CO Activation Pathways of Fischer–Tropsch Synthesis on χ-Fe5C2 (510): Direct versus Hydrogen-Assisted CO Dissociation

Iron carbides, especially χ-Fe5C2, among the active iron species in Fischer–Tropsch synthesis (FTS), are considered to be responsible for high FTS activity. CO activation pathways as the initial steps of FTS over χ-Fe5C2 were explored by spin-polarized density functional theory calculations. Surface energies of χ-Fe5C2 facets observed from the XRD patterns were first calculated, and then the corresponding equilibrium χ-Fe5C2 shape was obtained by Wulff construction. The thermodynamically stable (510) surface was predicted to have the largest percentage among the exposed crystal facets. Subsequently, the adsorption properties of CO on χ-Fe5C2 (510) were studied.

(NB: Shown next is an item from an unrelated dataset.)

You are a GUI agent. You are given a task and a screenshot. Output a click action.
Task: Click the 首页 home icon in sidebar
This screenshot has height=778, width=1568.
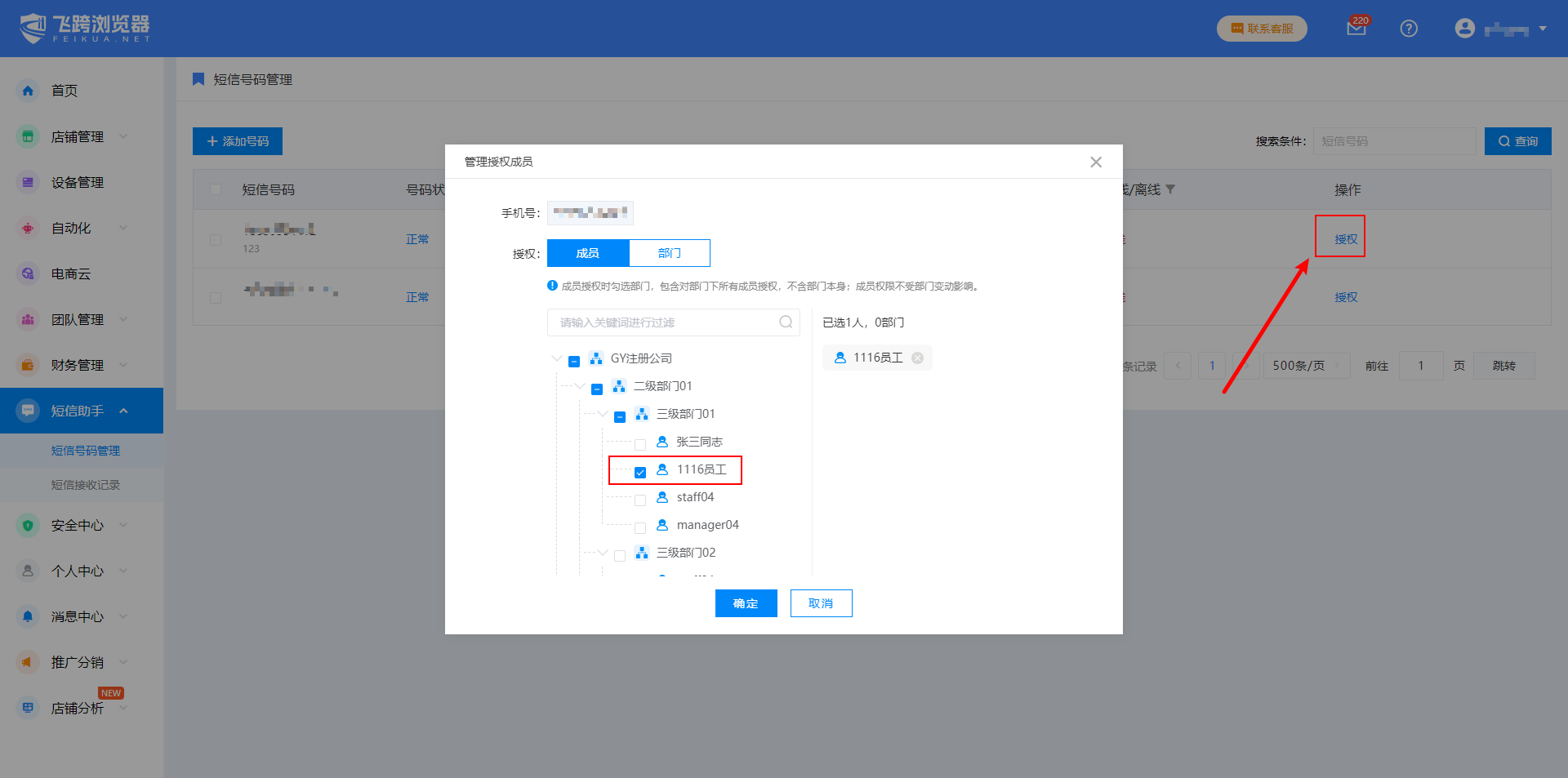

Despite exhibiting lower binding energy than that at the 3F-4 site as the most stable configuration, CO adsorption at the 4F-1 site led to significant weakening of the C–O bond from both the structural and electronic properties' points of view. Furthermore, two kinds of CO activation mechanisms (i.e., the direct and H-assisted CO dissociation) and the corresponding six kinds of CO activation pathways on χ-Fe5C2 (510) were comparatively investigated on the basis of the evolution of carbon species, in which the C–O bond cleavage and further hydrogenation of surface species were concerned. The systematic analysis of the activation properties of CO suggests the direct CO dissociation as the preferred activation pathway.